The Executive Director for the Center for Public Policy and Economic Analysis, Julius Gyimah has disclosed that the high demand for imported goods is the major cause of the dollar to cedi depreciation.
According to him, during the festive season, the importation of goods gives strength to the foreign market giving the dollar a high exchange rate against the cedi.
Speaking on Kasapa FM midday news with Akua Sonto on the cause of the cedi depreciation against the dollar, the Financial Expert stated that the demand for items like rice, oil, and other goods is the main factor behind the current economic pressures. Therefore, he advises the government to encourage foreign investment and focus on expanding the export sector to help support the local currency.
The Bank of Ghana has also mentioned that the Cedi came under pressure as offshore investors exited positions in domestic securities.
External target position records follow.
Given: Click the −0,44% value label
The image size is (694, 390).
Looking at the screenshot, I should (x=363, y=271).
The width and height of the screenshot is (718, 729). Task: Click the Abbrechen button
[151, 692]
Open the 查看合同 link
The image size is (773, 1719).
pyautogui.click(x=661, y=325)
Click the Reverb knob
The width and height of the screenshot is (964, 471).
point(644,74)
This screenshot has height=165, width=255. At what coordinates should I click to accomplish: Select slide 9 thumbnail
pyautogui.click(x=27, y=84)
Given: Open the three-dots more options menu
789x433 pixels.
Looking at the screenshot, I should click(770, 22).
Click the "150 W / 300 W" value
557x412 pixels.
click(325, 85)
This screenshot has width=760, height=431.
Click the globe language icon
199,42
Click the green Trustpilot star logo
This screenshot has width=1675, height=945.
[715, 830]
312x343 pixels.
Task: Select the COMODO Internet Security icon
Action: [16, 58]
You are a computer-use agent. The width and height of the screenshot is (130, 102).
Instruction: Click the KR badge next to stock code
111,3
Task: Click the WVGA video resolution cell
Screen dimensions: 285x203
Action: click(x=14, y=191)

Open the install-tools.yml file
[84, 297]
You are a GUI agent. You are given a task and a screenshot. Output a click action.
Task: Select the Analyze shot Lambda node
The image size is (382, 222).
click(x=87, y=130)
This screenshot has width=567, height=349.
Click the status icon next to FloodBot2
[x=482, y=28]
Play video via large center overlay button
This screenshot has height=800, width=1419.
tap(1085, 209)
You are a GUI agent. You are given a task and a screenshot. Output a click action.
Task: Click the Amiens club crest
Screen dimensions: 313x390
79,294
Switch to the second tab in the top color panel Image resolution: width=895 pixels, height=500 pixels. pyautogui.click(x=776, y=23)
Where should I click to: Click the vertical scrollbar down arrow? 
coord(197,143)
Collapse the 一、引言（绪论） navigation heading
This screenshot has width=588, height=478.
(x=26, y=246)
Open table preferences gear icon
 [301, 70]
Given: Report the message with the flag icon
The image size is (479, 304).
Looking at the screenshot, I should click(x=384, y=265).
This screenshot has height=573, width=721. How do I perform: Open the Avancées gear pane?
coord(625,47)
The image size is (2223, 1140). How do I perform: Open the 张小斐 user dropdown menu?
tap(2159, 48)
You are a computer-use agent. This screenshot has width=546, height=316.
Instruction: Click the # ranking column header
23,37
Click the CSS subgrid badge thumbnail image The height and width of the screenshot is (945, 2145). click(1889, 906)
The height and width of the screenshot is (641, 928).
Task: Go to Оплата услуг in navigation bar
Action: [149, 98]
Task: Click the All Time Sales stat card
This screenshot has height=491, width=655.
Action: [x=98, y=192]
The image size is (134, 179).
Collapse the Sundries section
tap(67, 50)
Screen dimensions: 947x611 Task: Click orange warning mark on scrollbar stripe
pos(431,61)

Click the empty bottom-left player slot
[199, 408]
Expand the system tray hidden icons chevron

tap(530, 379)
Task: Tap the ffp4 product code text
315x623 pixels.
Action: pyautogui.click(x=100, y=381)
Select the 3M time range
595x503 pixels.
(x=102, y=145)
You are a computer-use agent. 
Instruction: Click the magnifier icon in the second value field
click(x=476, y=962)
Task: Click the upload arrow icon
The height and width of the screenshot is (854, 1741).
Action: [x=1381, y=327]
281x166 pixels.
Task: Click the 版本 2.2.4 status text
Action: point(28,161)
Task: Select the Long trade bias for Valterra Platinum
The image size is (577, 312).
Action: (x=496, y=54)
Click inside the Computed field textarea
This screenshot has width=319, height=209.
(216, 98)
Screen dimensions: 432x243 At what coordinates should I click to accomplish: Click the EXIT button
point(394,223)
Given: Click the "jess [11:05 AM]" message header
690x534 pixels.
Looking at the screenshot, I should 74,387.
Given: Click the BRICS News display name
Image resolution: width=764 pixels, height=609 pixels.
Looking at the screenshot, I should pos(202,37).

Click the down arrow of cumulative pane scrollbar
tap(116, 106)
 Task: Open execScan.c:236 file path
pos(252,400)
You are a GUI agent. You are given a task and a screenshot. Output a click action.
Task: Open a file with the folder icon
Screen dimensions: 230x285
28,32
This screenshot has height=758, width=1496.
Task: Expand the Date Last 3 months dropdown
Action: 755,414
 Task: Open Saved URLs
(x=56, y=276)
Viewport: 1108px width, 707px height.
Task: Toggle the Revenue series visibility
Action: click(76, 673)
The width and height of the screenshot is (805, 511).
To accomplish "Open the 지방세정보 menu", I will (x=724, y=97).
“The increase in interest rates in global markets has prompted portfolio investors to divest from their investments here,” the Bank of Ghana noted.
Furthermore, Julius Gyimah added that the upcoming festive season, with Christmas approaching and the start of the school year for students, has led to increased demand for imports. Importers are paying in dollars, which is contributing to the Cedi’s depreciation against the dollar.
“We also don’t produce enough locally, so importers are looking for dollars to pay for the goods they purchase,” Gyimah explained.
With the government set to announce measures to counter the economic downturn, there are expectations of relief, particularly in the energy sector, after months of inflation that led to a 250-basis point increase in the policy rate, bringing it to 17%.
“The inflation has largely been driven by increased imports of goods to meet local demand and rising transportation fares, which have also contributed to food inflation,” Gyimah said.
The financial expert cautioned that the Bank of Ghana should avoid bringing in more dollars, as this could further harm the Cedi if importation levels remain high.